KETIKNEWS.ID,-- (INSPIRASI) Dulu, ibu dan bapak kita demikian concern "ngajarin" apa itu kejujuran, apa itu kegagahan.
Dulu, budaya kita menghargai itu semua bahkan lebih dibanding dengan selembar nyawa yang melekat pada badan kita.
Cemar dan cela kita sebagai pribadi adalah tentang pengingkaran diri. Tak mampu menjaga marwah kita sebagai manusia seperti bagaimana seharusnya.

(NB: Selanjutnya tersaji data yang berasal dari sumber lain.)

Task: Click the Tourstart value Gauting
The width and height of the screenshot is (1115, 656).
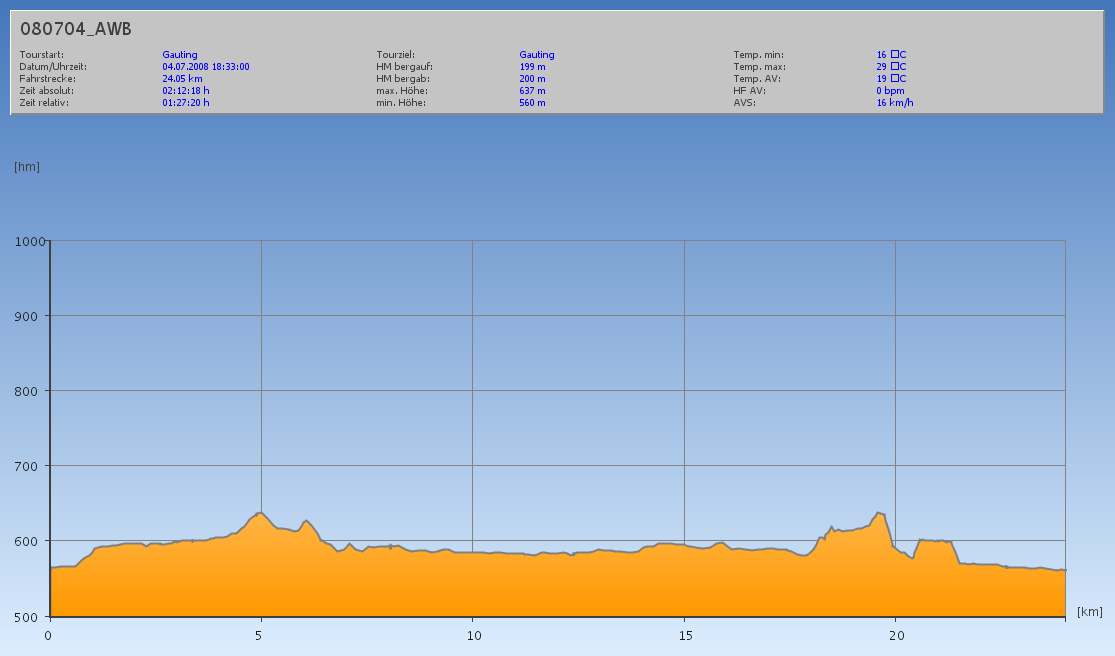Action: 180,55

Disanalah harta paling berharga itu ada.
Bersalah dan kemudian meminta maaf, bertanggung jawab dengan apa akibat yang muncul dari kesalahan kita, adalah tentang makna gagah.
Disana bangunan mentalitas super kita bentuk demi menjaga marwah itu.
Dulu, ukuran moral dan akhlak adalah apa yang membuat seseorang menjadi manusia. Kita tak bersembunyi dalam keunggulan. Kita berdiri gagah justru dalam kerendahan hati.
Itulah kita dahulu. Itulah wajah budaya nenek moyang kita. Kita menjadi apa karena akhlak dan moralitas. Saya menjadi Sudra, anda menjadi Ksatria bahkan Kiliran, adalah tentang bagaimana kita berjuang menjadi manusia.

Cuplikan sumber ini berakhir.